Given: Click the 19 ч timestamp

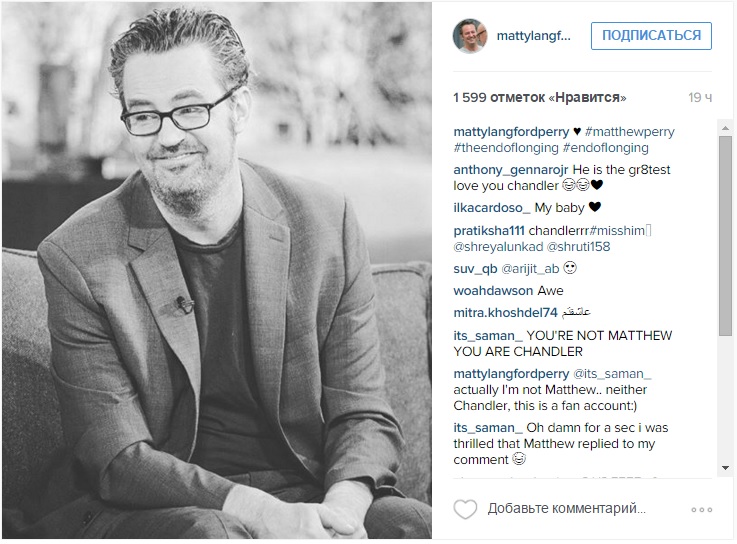Looking at the screenshot, I should pyautogui.click(x=700, y=97).
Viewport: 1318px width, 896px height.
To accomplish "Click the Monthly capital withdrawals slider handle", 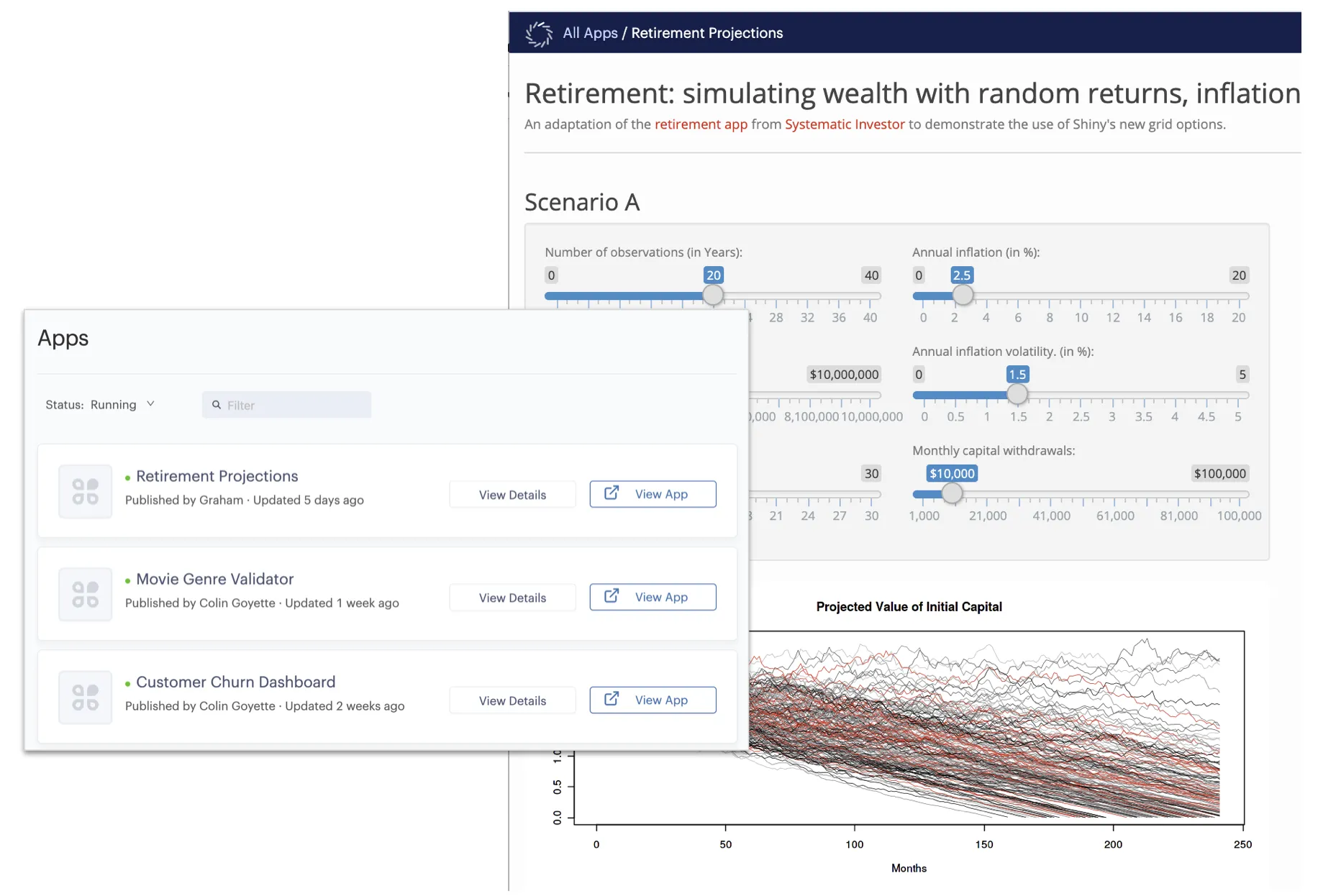I will click(952, 493).
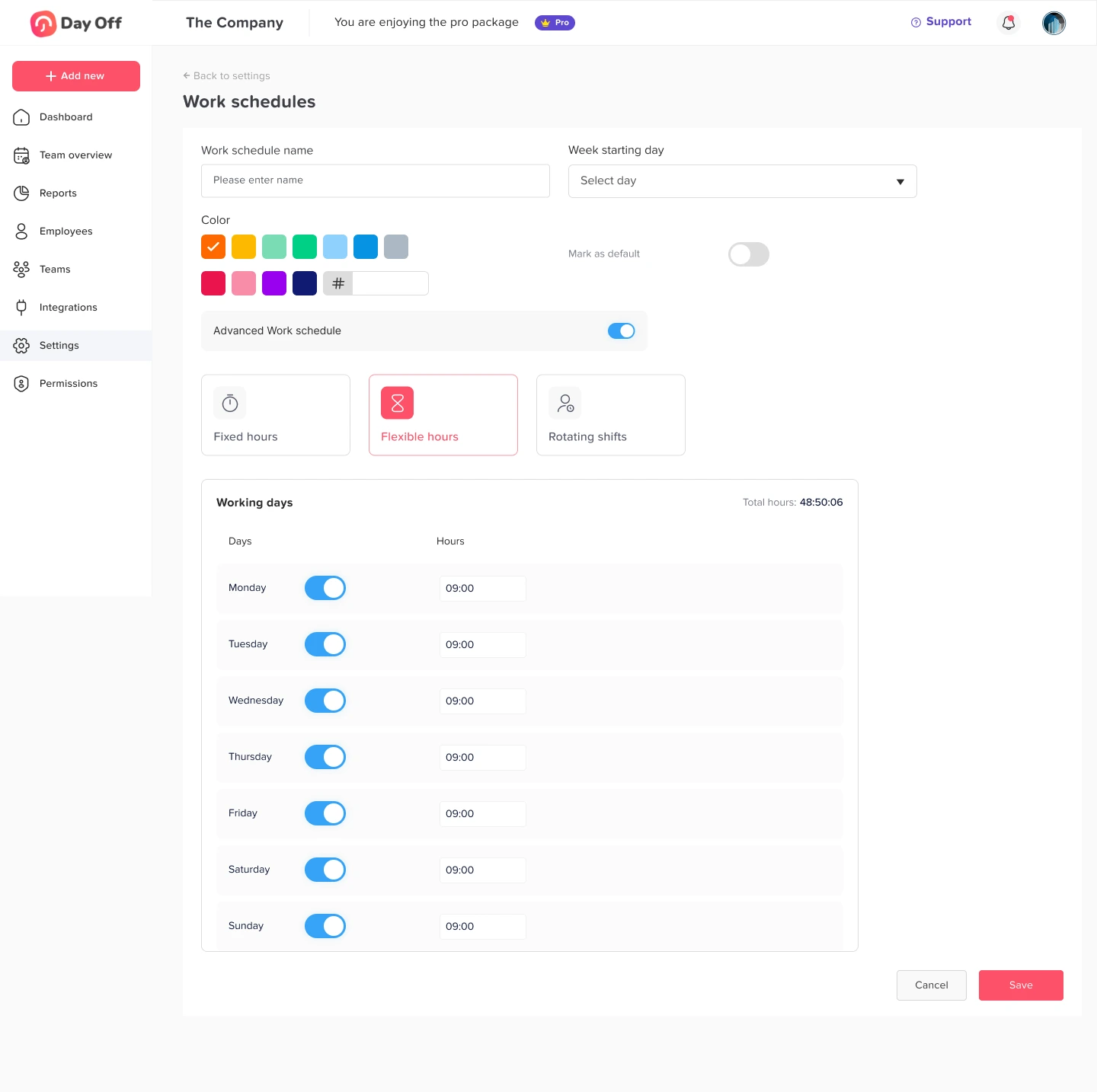Select the Fixed hours stopwatch icon
The height and width of the screenshot is (1092, 1097).
[x=230, y=403]
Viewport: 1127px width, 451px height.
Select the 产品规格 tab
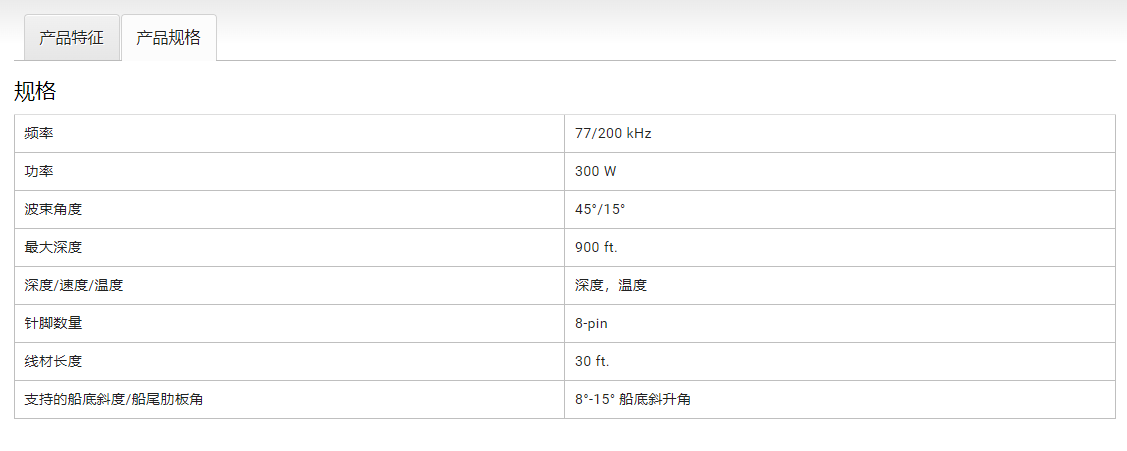click(168, 38)
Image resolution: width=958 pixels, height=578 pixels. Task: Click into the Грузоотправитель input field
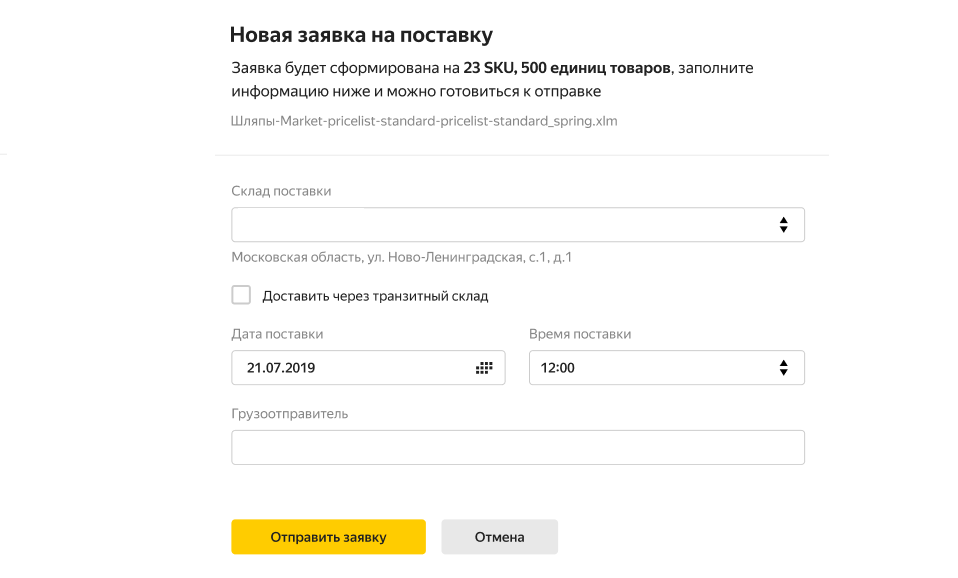tap(517, 447)
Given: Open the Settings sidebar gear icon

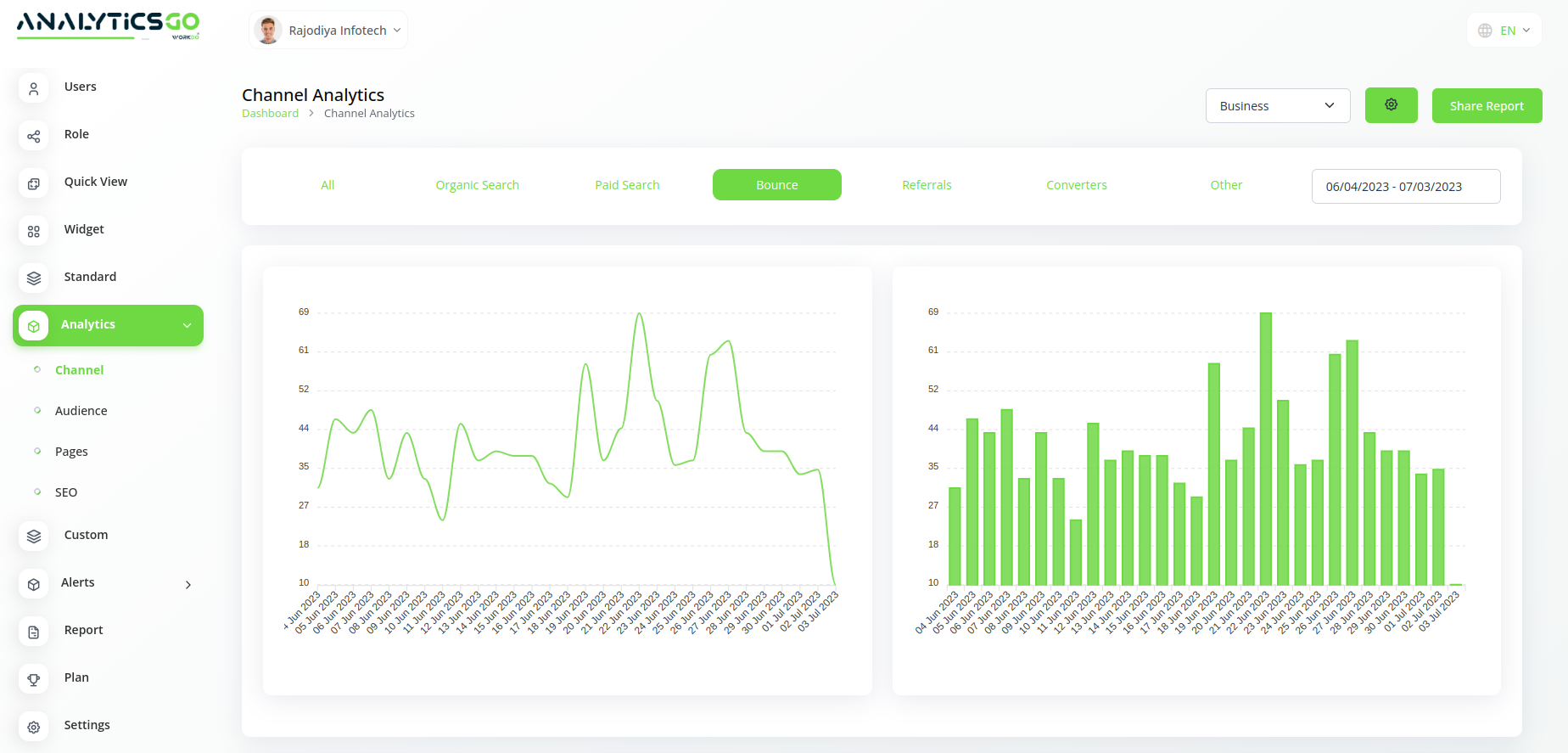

= Work instruction =
Work out, please, how many lines above contain "Viewport"; answer only with the number.

= Output of the exercise =
2